§ THE TASK: For the entries below, print exactly the lines between the line holding "Til Loake 1880 (38, 873)" and the line holding "Paraboot (18, 136)", inclusive, and nothing else.

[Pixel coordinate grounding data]
··········

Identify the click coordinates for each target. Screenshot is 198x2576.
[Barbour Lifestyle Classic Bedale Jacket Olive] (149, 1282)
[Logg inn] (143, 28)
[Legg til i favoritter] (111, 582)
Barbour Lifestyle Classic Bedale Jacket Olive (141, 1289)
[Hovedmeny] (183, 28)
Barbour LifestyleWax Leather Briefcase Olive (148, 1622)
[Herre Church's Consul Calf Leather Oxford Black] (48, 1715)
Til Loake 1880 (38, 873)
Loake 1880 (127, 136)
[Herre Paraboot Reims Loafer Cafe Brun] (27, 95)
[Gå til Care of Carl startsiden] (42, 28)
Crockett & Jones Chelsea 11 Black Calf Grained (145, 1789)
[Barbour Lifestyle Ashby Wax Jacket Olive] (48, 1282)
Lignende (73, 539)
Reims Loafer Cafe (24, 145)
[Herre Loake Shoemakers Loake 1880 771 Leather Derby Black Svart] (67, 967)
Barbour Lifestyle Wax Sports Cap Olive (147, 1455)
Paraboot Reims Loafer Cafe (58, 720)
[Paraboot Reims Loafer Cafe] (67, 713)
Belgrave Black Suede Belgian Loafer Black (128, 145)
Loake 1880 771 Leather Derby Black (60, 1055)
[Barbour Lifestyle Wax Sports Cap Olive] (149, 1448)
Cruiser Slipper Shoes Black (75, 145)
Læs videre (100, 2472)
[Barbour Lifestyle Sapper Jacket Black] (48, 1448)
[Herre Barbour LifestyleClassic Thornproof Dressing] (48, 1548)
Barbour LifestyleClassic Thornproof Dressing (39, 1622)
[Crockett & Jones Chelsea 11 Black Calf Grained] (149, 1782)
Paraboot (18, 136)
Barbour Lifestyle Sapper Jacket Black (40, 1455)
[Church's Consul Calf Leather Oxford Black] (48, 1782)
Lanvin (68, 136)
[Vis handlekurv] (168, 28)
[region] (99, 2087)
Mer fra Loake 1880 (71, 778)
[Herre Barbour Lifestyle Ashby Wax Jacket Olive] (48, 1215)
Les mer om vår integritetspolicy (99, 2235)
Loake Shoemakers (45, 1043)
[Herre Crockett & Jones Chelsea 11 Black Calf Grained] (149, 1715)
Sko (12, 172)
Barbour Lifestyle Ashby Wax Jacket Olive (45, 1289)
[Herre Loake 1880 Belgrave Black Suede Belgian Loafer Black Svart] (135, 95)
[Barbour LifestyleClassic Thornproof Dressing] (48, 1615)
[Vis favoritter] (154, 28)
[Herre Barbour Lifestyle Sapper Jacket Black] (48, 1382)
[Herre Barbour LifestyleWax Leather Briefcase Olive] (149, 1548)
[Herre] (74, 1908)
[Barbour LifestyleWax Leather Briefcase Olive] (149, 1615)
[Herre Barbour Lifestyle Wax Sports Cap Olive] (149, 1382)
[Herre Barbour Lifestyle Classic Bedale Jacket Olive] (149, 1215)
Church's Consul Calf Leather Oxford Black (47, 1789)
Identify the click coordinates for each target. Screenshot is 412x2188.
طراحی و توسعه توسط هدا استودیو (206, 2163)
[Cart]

··········

§ RESULT OF THE TASK:
Til Loake 1880 (38, 873)
Loake 1880 (127, 136)
[Herre Paraboot Reims Loafer Cafe Brun] (27, 95)
[Gå til Care of Carl startsiden] (42, 28)
Crockett & Jones Chelsea 11 Black Calf Grained (145, 1789)
[Barbour Lifestyle Ashby Wax Jacket Olive] (48, 1282)
Lignende (73, 539)
Reims Loafer Cafe (24, 145)
[Herre Loake Shoemakers Loake 1880 771 Leather Derby Black Svart] (67, 967)
Barbour Lifestyle Wax Sports Cap Olive (147, 1455)
Paraboot Reims Loafer Cafe (58, 720)
[Paraboot Reims Loafer Cafe] (67, 713)
Belgrave Black Suede Belgian Loafer Black (128, 145)
Loake 1880 771 Leather Derby Black (60, 1055)
[Barbour Lifestyle Wax Sports Cap Olive] (149, 1448)
Cruiser Slipper Shoes Black (75, 145)
Læs videre (100, 2472)
[Barbour Lifestyle Sapper Jacket Black] (48, 1448)
[Herre Barbour LifestyleClassic Thornproof Dressing] (48, 1548)
Barbour LifestyleClassic Thornproof Dressing (39, 1622)
[Crockett & Jones Chelsea 11 Black Calf Grained] (149, 1782)
Paraboot (18, 136)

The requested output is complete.